I would like the lines below, from the one with "Image resolution: width=243" through the one with "Open the Template Group dropdown", copied exactly and without any pictures.

[Recorded data]
=== Begin Enclosure ===

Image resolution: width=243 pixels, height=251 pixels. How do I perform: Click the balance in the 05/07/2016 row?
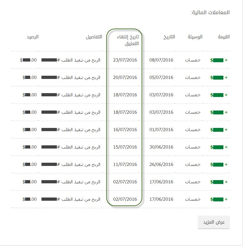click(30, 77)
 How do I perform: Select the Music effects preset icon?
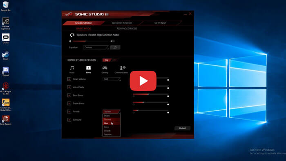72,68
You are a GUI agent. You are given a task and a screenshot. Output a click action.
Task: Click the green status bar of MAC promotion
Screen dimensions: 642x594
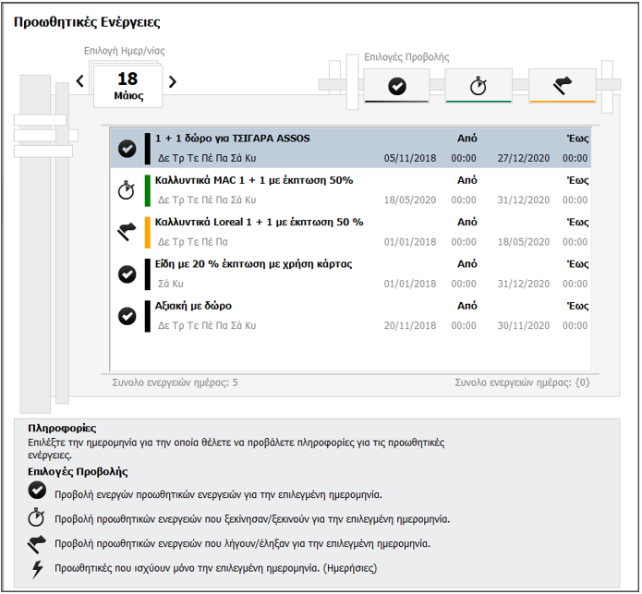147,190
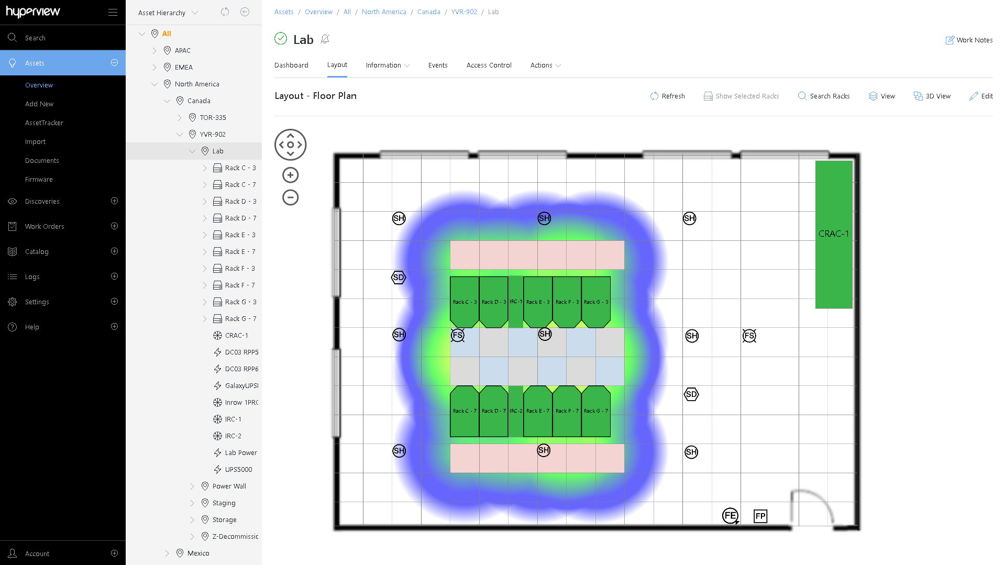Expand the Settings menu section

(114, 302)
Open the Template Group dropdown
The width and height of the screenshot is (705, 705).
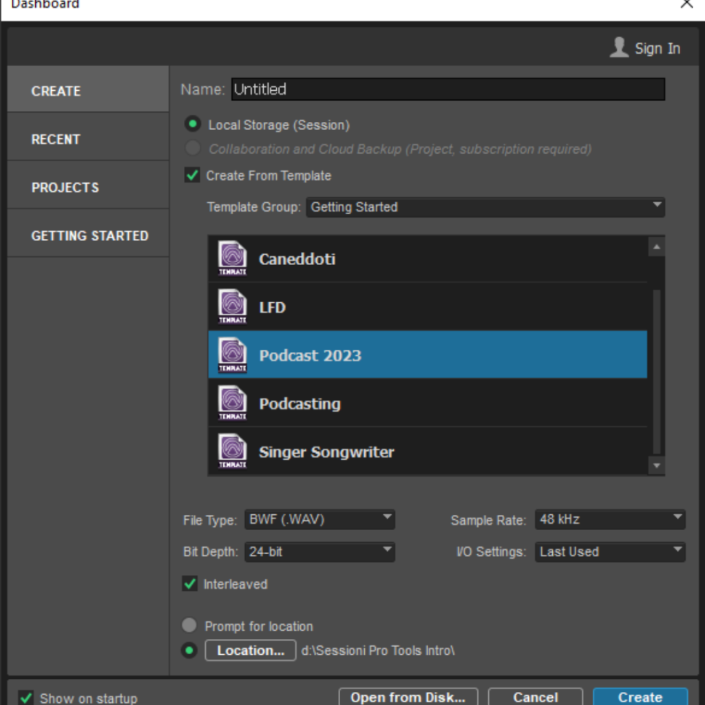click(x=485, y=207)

=== End Enclosure ===
=== Begin Enclosure ===

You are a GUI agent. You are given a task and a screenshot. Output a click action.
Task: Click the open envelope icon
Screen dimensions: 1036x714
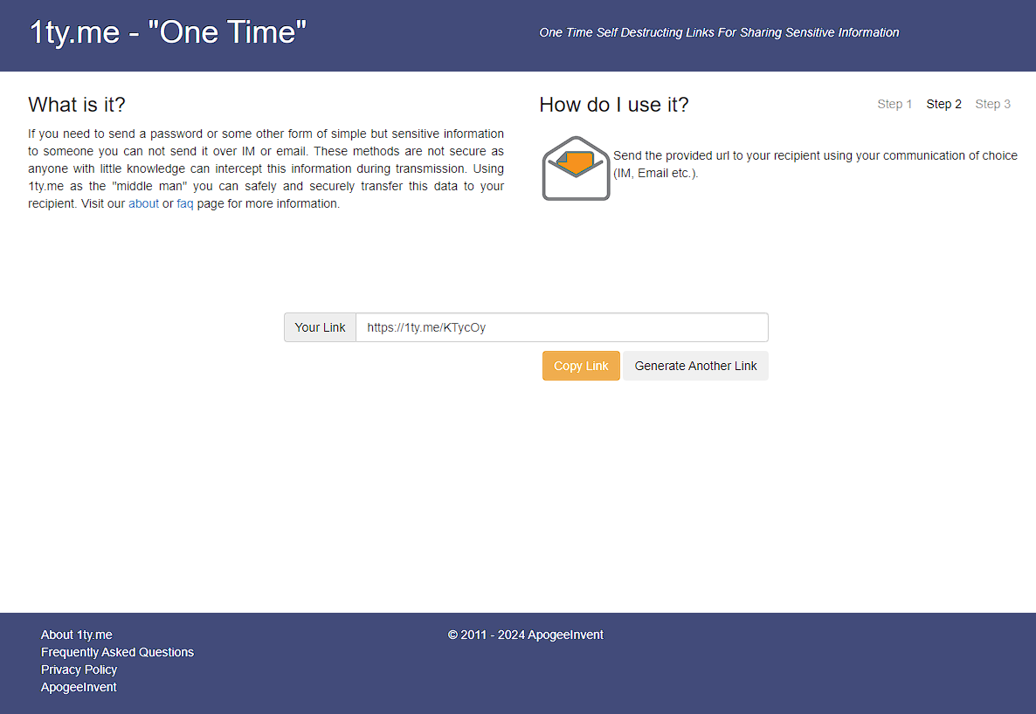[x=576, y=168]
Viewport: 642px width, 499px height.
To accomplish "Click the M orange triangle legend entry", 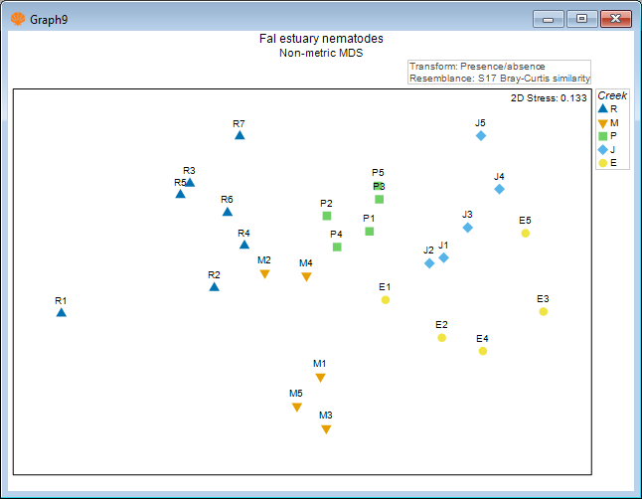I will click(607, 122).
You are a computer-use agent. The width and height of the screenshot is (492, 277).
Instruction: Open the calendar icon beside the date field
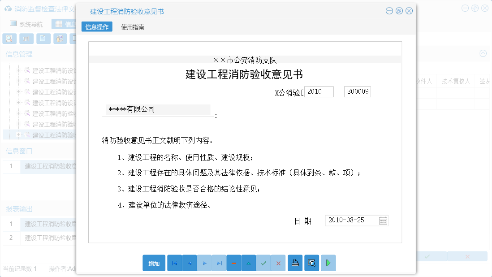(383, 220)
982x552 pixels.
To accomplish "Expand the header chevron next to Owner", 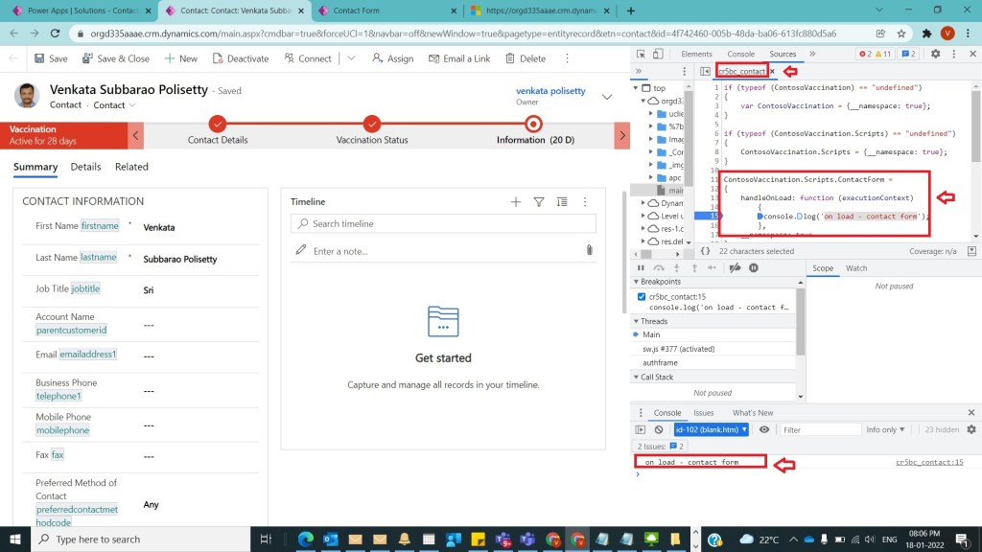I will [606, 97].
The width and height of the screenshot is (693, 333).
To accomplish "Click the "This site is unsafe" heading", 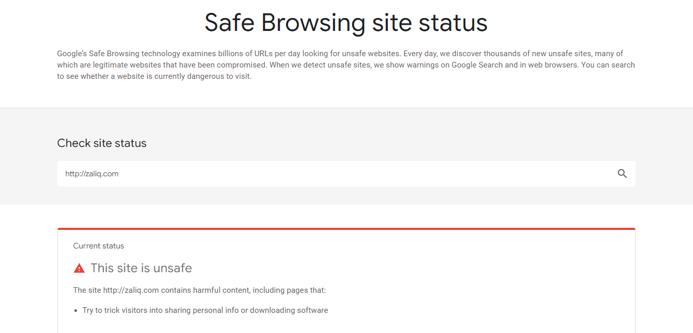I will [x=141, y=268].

=== End Enclosure ===

● Response box
Image resolution: width=243 pixels, height=251 pixels. How do I perform: Click the balance in the 05/07/2016 row?
click(30, 77)
 How do I perform: Select the Music effects preset icon?
72,68
You are a GUI agent. You are given a task and a screenshot. Output a click action.
Task: Click the green status bar of MAC promotion
Screen dimensions: 642x594
147,190
Expand the Settings menu section

(114, 302)
Open the Template Group dropdown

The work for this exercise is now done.